§ Directions:
Starting at the top line, return each entry word for word.

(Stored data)
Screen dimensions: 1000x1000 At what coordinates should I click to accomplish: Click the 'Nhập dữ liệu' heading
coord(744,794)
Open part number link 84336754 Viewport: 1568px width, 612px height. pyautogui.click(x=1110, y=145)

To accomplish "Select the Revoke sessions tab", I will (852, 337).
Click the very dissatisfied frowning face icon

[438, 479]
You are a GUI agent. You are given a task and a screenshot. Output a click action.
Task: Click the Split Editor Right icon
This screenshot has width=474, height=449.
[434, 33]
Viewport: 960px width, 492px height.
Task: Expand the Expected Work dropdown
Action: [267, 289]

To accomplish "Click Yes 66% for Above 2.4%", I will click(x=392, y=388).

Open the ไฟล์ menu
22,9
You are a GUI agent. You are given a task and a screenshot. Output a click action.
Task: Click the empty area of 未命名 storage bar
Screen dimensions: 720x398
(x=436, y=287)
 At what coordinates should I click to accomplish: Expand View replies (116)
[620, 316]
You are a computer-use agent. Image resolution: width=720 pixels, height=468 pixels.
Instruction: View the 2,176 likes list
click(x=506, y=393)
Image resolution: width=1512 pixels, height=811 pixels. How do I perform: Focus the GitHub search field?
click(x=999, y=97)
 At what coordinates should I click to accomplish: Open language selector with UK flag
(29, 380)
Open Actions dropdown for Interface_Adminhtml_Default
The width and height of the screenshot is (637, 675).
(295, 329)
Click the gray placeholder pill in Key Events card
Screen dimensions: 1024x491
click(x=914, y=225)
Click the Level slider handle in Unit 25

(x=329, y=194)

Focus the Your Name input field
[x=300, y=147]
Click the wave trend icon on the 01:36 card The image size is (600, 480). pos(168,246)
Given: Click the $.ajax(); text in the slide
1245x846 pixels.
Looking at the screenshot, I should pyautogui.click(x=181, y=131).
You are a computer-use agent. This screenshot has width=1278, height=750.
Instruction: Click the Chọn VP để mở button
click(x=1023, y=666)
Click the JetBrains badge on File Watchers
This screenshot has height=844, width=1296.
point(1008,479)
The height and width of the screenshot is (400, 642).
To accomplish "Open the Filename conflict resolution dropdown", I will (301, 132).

§ Reply:
Screen dimensions: 1000x1000 At what coordinates should I click to accomplish: Click the 'Nhập dữ liệu' heading
coord(744,794)
Open part number link 84336754 Viewport: 1568px width, 612px height. pyautogui.click(x=1110, y=145)

To accomplish "Select the Revoke sessions tab", I will (852, 337).
Click the very dissatisfied frowning face icon

[438, 479]
You are a GUI agent. You are given a task and a screenshot. Output a click action.
Task: Click the Split Editor Right icon
This screenshot has width=474, height=449.
[434, 33]
Viewport: 960px width, 492px height.
Task: Expand the Expected Work dropdown
Action: [267, 289]

To accomplish "Click Yes 66% for Above 2.4%", I will click(x=392, y=388).

Open the ไฟล์ menu
22,9
You are a GUI agent. You are given a task and a screenshot. Output a click action.
Task: Click the empty area of 未命名 storage bar
Screen dimensions: 720x398
(x=436, y=287)
 At what coordinates should I click to accomplish: Expand View replies (116)
[620, 316]
You are a computer-use agent. Image resolution: width=720 pixels, height=468 pixels.
Instruction: View the 2,176 likes list
click(x=506, y=393)
Image resolution: width=1512 pixels, height=811 pixels. How do I perform: Focus the GitHub search field?
click(x=999, y=97)
 At what coordinates should I click to accomplish: Open language selector with UK flag
(29, 380)
Open Actions dropdown for Interface_Adminhtml_Default
The width and height of the screenshot is (637, 675).
(295, 329)
Click the gray placeholder pill in Key Events card
Screen dimensions: 1024x491
click(x=914, y=225)
Click the Level slider handle in Unit 25

(x=329, y=194)

Focus the Your Name input field
[x=300, y=147]
Click the wave trend icon on the 01:36 card The image size is (600, 480). pos(168,246)
Given: Click the $.ajax(); text in the slide
1245x846 pixels.
Looking at the screenshot, I should pyautogui.click(x=181, y=131).
You are a computer-use agent. This screenshot has width=1278, height=750.
Instruction: Click the Chọn VP để mở button
click(x=1023, y=666)
Click the JetBrains badge on File Watchers
This screenshot has height=844, width=1296.
point(1008,479)
The height and width of the screenshot is (400, 642).
To accomplish "Open the Filename conflict resolution dropdown", I will (301, 132).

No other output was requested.